Record extracts:
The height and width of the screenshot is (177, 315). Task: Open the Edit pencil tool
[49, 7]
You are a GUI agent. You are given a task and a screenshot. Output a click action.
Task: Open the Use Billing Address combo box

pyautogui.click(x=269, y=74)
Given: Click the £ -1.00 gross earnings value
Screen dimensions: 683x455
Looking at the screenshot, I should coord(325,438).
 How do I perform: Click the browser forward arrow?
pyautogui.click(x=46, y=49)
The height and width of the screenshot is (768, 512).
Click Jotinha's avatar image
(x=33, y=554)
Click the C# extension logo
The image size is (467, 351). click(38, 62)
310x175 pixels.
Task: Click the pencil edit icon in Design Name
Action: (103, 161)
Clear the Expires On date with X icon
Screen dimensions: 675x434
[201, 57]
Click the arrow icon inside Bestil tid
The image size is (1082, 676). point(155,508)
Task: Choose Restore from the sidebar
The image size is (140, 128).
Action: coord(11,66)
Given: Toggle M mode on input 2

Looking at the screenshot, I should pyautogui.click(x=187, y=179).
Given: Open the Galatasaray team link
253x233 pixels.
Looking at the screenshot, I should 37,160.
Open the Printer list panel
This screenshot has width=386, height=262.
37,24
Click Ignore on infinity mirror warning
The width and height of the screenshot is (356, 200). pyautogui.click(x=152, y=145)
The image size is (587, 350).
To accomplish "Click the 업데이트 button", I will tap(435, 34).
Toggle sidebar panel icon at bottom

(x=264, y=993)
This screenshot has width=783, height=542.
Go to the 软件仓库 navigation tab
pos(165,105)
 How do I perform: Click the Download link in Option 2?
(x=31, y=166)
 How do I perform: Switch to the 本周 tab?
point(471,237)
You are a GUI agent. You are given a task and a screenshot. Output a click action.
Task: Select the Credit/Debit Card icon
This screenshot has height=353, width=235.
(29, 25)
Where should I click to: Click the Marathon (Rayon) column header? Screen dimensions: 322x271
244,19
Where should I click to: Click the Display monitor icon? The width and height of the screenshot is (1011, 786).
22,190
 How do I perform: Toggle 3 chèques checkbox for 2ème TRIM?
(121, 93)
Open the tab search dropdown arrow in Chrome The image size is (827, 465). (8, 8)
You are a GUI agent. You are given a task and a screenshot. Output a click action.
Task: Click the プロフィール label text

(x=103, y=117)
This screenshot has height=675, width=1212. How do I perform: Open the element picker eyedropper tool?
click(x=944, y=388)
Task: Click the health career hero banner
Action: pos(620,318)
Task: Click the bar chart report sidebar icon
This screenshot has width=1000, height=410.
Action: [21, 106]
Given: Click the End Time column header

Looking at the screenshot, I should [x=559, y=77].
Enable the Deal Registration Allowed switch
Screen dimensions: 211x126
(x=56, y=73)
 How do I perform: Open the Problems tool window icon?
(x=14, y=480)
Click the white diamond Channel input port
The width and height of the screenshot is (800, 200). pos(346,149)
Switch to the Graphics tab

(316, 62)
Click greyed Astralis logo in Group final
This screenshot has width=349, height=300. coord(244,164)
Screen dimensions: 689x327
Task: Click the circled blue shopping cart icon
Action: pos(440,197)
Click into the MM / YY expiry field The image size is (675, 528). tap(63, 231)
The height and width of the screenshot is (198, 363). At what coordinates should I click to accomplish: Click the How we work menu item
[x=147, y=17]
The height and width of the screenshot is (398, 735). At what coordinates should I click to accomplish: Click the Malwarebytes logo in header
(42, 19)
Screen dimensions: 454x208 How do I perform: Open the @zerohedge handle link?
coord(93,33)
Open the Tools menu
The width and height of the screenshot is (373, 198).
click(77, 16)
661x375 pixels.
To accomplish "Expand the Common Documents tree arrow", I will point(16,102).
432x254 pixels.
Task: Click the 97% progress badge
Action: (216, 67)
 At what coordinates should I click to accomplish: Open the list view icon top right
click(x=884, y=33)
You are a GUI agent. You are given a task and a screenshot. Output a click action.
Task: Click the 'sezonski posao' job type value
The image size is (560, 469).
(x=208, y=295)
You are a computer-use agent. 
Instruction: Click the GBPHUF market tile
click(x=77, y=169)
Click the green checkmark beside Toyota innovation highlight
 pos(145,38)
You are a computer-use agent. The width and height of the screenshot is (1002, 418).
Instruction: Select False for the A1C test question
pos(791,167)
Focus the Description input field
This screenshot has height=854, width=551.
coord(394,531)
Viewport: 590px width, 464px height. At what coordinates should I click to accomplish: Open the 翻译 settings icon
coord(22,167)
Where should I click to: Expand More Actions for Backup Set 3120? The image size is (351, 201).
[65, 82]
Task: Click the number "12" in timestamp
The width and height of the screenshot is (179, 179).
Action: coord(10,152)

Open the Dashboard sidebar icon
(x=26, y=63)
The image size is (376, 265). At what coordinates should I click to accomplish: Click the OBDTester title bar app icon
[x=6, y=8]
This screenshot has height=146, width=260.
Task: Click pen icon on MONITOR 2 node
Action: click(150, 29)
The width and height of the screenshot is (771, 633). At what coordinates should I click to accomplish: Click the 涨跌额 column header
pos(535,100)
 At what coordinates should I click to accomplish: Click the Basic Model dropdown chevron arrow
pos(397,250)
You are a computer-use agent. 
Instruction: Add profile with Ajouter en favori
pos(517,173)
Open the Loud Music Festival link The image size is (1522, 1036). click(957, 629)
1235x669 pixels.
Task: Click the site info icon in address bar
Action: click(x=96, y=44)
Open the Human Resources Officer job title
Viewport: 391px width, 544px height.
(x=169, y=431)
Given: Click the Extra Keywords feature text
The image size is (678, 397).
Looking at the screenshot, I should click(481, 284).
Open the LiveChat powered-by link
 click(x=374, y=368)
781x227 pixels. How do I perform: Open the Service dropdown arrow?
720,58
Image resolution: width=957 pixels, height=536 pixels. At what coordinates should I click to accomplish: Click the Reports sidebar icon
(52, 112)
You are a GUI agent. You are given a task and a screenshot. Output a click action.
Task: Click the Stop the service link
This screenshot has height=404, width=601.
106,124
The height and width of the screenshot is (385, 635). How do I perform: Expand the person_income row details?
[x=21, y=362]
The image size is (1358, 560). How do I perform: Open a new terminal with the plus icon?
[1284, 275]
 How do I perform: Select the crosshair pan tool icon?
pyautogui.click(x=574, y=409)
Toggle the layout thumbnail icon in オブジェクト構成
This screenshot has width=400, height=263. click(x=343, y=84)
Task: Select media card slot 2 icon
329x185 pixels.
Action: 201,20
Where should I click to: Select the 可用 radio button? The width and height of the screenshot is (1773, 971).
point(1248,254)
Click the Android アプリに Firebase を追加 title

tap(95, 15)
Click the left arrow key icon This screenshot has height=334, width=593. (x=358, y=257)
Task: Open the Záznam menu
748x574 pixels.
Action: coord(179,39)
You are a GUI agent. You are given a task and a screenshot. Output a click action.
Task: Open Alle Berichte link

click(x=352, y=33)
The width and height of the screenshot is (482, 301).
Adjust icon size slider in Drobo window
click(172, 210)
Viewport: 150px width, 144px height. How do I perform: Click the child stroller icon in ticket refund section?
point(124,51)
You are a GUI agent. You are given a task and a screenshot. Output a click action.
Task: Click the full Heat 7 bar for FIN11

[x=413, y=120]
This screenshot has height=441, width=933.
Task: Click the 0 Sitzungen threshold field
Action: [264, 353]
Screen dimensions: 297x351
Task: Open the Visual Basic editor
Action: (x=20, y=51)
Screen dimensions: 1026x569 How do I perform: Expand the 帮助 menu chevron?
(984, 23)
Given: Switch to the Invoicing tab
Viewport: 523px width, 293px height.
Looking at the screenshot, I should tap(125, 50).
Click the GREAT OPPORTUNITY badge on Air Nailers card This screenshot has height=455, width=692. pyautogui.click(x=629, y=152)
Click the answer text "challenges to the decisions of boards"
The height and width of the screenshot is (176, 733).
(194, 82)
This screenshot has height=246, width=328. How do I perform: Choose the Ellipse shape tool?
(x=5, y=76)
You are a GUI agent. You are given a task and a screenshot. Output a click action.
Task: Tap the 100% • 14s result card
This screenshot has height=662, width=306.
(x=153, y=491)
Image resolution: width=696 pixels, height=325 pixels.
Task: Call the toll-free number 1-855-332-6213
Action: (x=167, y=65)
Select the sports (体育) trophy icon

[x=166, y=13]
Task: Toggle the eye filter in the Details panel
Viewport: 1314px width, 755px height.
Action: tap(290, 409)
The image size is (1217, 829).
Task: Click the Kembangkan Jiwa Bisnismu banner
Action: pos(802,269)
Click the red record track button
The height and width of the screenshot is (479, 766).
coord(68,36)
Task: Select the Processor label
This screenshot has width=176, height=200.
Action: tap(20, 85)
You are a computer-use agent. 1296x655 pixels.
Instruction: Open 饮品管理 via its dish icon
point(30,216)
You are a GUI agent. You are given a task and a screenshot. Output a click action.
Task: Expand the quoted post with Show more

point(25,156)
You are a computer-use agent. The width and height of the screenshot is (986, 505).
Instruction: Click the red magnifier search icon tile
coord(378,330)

Exercise requirements:
From the entries above, write out only the lines starting at the line that holds "Open the LiveChat powered-by link" and ending at the line that holds "Task: Select media card slot 2 icon", keeping both and matching them exactly.

Result of this task:
Open the LiveChat powered-by link
 click(x=374, y=368)
781x227 pixels. How do I perform: Open the Service dropdown arrow?
720,58
Image resolution: width=957 pixels, height=536 pixels. At what coordinates should I click to accomplish: Click the Reports sidebar icon
(52, 112)
You are a GUI agent. You are given a task and a screenshot. Output a click action.
Task: Click the Stop the service link
This screenshot has height=404, width=601.
106,124
The height and width of the screenshot is (385, 635). How do I perform: Expand the person_income row details?
[x=21, y=362]
The image size is (1358, 560). How do I perform: Open a new terminal with the plus icon?
[1284, 275]
 How do I perform: Select the crosshair pan tool icon?
pyautogui.click(x=574, y=409)
Toggle the layout thumbnail icon in オブジェクト構成
This screenshot has width=400, height=263. click(x=343, y=84)
Task: Select media card slot 2 icon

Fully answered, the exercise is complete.